Clark cites one case in support of her premise, the Florida case of Robinson v. Allstate Insurance Company, 367 So. 2d 708 (Fla.App. 1979), a case which we have reviewed and find inapposite. Those other states which have confronted circumstances analogous to those presented here appear to have held consistently that a determination of inadequacy of the damages verdict returned by the jury against one defendant in no way operates to give plaintiff a second shot at a co-defendant exonerated by the jury. Williams v. Williams, 246 S.C. 158, 142 S.E.2d 858, 860-61 (1965); Greco v. 7-Up Bottling Co., 401 Pa. 434, 165 A.2d 5, 13 (1960); Dahle v. Goodheer, 38 N.J. Super. 210, 118 A.2d 547, 552 (App. Div. 1955); Goldstein v. City of New York, 281 A.D. 712, 118 N.Y.S.2d 48, 50 (1952).
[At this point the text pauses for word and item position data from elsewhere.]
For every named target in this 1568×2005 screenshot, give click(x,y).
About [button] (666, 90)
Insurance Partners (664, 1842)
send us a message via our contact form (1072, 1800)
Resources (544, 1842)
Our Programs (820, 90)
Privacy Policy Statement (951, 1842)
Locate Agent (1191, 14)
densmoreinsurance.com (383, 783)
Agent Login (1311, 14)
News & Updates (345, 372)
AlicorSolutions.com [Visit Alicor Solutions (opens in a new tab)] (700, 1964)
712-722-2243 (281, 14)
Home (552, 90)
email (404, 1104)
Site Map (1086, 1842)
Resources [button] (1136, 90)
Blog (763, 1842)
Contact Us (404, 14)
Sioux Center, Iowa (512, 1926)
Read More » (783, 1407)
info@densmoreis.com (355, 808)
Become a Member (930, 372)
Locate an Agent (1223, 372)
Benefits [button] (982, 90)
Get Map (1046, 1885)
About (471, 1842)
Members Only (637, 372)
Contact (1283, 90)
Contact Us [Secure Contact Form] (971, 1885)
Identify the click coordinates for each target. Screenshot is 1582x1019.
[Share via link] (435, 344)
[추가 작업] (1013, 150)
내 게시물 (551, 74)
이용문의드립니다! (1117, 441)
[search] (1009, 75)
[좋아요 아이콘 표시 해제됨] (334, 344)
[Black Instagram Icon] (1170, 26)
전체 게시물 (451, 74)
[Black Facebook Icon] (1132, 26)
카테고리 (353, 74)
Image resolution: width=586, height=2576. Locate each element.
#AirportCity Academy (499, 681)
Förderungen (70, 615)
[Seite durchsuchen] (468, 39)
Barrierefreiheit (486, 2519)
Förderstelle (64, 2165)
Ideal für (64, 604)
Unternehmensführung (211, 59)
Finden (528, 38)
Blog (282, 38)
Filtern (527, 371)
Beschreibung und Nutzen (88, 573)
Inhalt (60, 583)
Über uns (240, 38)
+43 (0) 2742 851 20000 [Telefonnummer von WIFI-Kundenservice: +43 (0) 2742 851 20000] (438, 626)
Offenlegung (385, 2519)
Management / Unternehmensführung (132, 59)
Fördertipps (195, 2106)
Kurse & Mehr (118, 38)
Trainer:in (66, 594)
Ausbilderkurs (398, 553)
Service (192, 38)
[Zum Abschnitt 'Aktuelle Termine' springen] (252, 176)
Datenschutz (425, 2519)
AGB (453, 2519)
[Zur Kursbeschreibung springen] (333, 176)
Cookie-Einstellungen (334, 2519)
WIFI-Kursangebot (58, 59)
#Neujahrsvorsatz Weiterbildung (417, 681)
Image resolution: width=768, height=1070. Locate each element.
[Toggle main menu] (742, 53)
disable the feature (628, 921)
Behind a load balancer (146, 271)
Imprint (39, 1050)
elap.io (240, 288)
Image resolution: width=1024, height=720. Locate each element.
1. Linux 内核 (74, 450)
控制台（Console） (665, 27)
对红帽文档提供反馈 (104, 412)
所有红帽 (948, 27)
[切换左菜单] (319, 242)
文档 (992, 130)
The sources of potential liability of the two defendants in this case sprang from totally independent sources, factually and legally. The jury's assessment of damages against Teresa Aycock in fact and in law had no bearing on its finding of no liability on the part of C & G Railway Company. We decline Clark's invitation to engage in rank speculation and find the jury's exoneration of the C & G infected with the virus which has rendered the damages award against Aycock susceptible of challenge, a *952 virus we will regard as legally non-contagious until someone makes a far stronger showing than has been presented today. Having in mind our scope of review of the action of a trial court in granting or refusing a new trial as articulated above, we have no authority but to affirm.

AFFIRMED

PATTERSON, C.J., WALKER and ROY NOBLE LEE, P.JJ., and HAWKINS, DAN M. LEE, PRATHER, SULLIVAN and ANDERSON, JJ., concur.